In the records that follow, the lines from the one containing "Given: Open the Solution scope dropdown arrow" to the one containing "Viewport: 1180px width, 672px height.", inclusive, are to be given again exactly.

#### DATA FOR THE TASK:
________________________________________

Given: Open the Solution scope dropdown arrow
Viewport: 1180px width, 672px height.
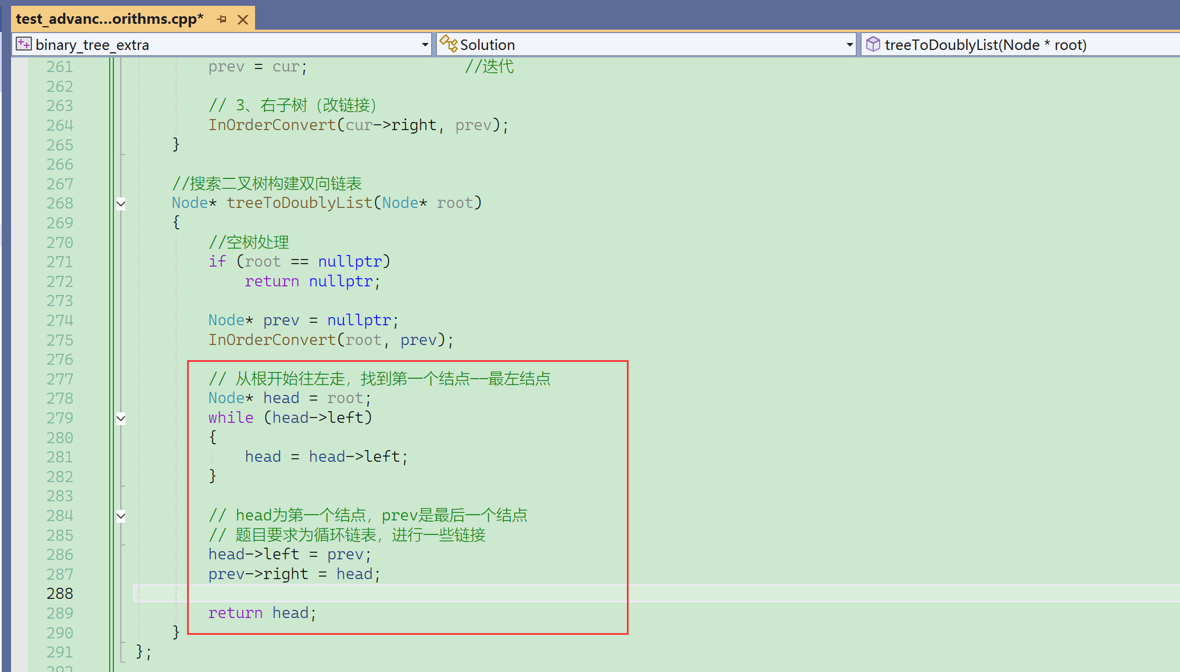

________________________________________

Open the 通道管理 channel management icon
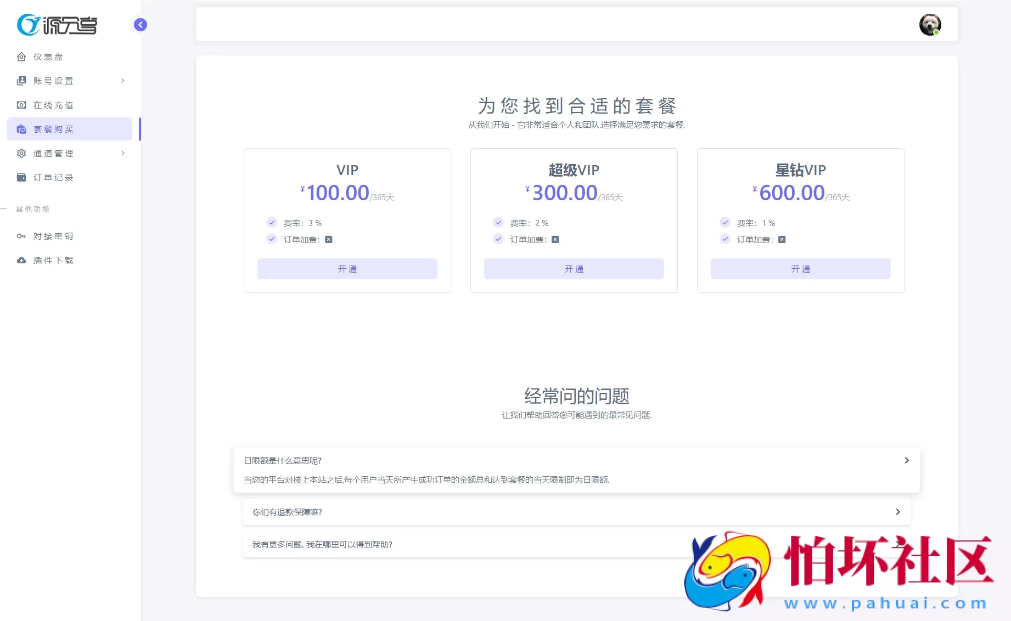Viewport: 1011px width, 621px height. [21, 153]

________________________________________

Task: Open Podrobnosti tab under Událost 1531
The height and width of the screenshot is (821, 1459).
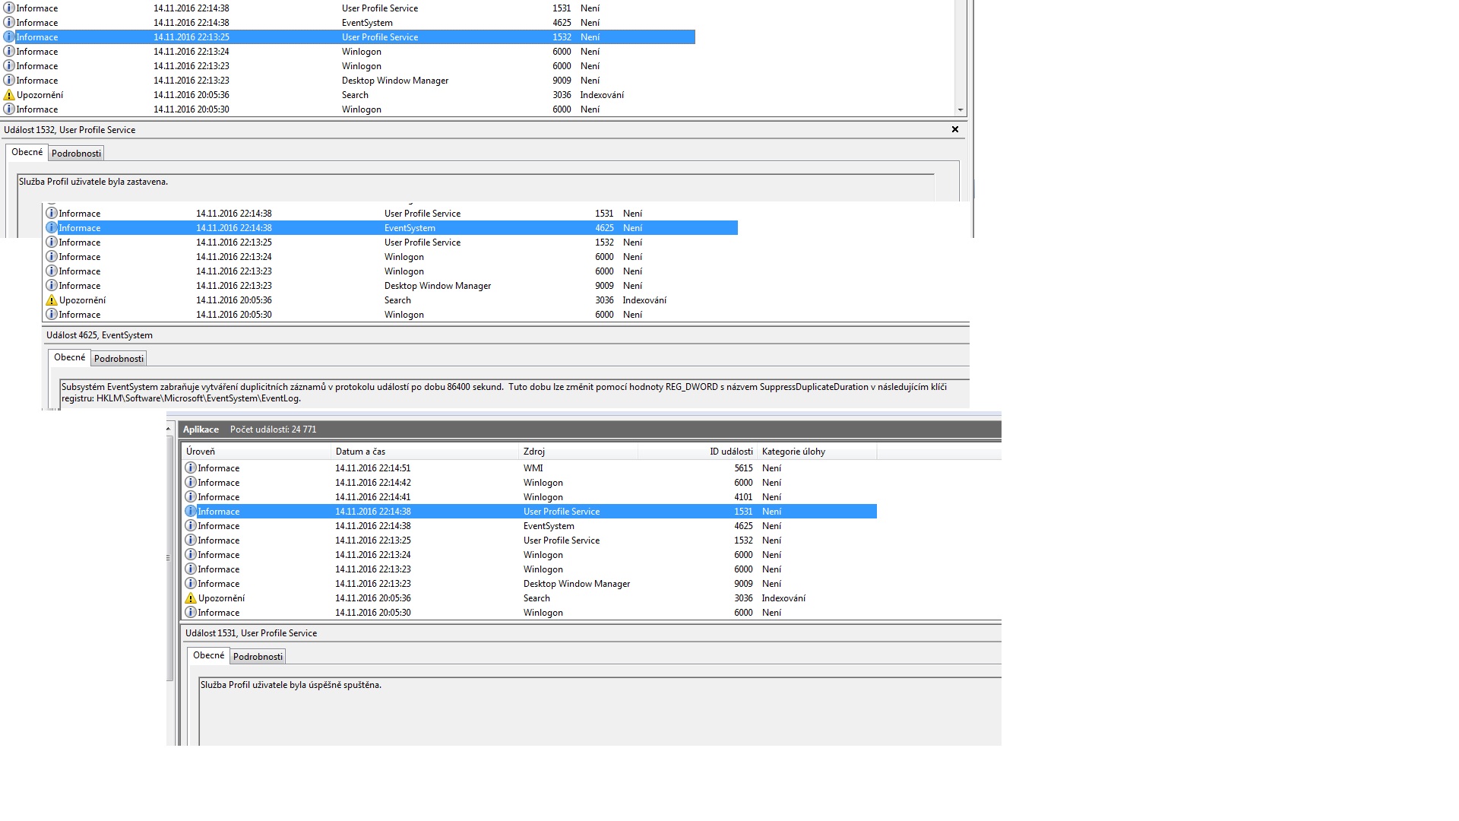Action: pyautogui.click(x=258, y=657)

________________________________________

#### RESULT OF THE TASK:
Given: Open the Solution scope dropdown arrow
Viewport: 1180px width, 672px height.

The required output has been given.